Cloud_Collapse_David_DeWolf_1200x675

Cloud Collapse? Don’t throw the baby out with the bath water…

1024 576 David DeWolf

Today’s EC2 outage took the IT sector and news media by storm. Many people have taken the opportunity to bash the concept of the public cloud and others outsourcing in general. It’s interesting though, some of Amazon’s most visible EC2 customers didn’t jump on the bandwagon, mimicking Quora’s sentiments:

“We’d point fingers, but we wouldn’t be where we are today without EC2.”

Read further and it appears to me that many of the negative comments came from infrastructure-oriented companies who are being impacted by the emergence of the elastic cloud.
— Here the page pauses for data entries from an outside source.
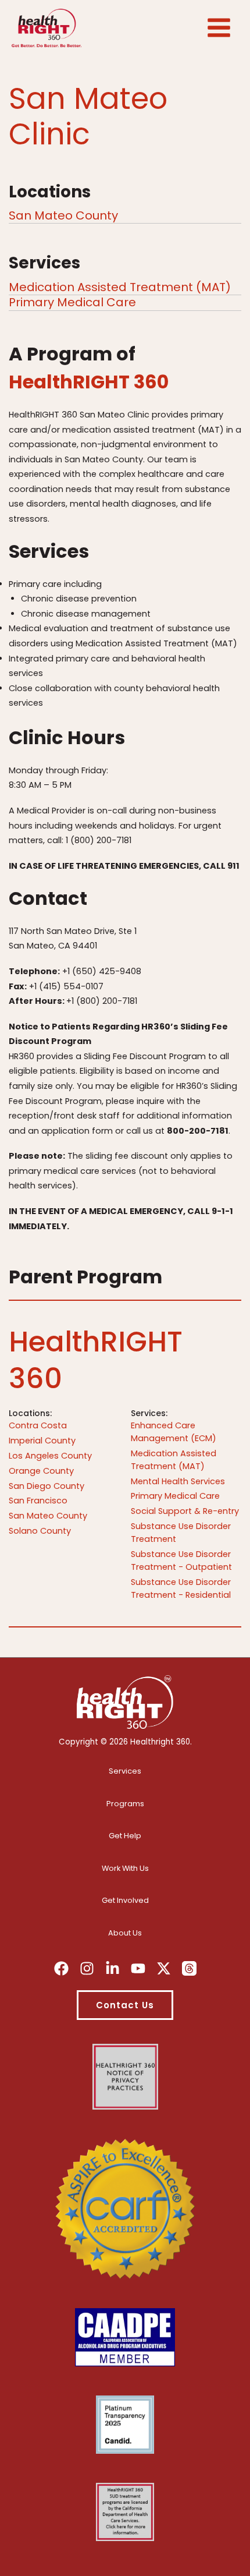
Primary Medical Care (72, 302)
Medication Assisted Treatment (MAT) (120, 287)
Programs (125, 1804)
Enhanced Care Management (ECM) (173, 1432)
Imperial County (42, 1440)
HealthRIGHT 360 (89, 382)
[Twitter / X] (163, 1968)
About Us (125, 1933)
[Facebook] (61, 1968)
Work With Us (125, 1868)
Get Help (125, 1836)
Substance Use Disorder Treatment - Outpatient (181, 1560)
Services (125, 1771)
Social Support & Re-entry (185, 1511)
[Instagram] (87, 1968)
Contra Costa (38, 1425)
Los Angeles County (50, 1456)
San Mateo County (63, 215)
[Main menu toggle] (218, 27)
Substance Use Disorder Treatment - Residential (181, 1588)
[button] (125, 2005)
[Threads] (189, 1968)
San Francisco (38, 1500)
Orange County (41, 1471)
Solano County (40, 1531)
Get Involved (125, 1900)
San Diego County (46, 1486)
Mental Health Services (178, 1481)
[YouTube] (138, 1968)
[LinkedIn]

Let’s get real, people. No matter how hard we try, 100% reliability and perfect scalability will continue to be approached but never achieved. Face it, despite today’s struggles, Amazon is probably better positioned to manage your IT infrastructure than you are.
No, I’m not claiming that the elastic cloud is right for everyone. There are no golden hammers. But please, let’s not throw the baby out with the bath water. No matter what your infrastructure choice, make sure to plan for failure. If you choose not to, be prepared to live with reality. Planning for failure is good business, not a strategy specific to cloud infrastructures.
What is your cloud failure strategy? What would you not be able to do without services like Amazon’s EC2? Where does it make sense to rely on internal infrastructure or a private cloud instead of the public cloud?
Update, 04/22/2011:

Shortly after this post, I received an email from one of Three Pillar‘s thought leaders, Mike, who has significant experience with the cloud. He pointed out another interesting aspect of this story:

What was not reported here was all the critical sites that stayed up because they properly engineered their application and operational deployment to take advantage of availability zones. High availability applications should distribute their load across multiple availability zones just in case there is a failure in one zone.

The cloud does not magically remove the need for good operations engineering.

Great point, Mike.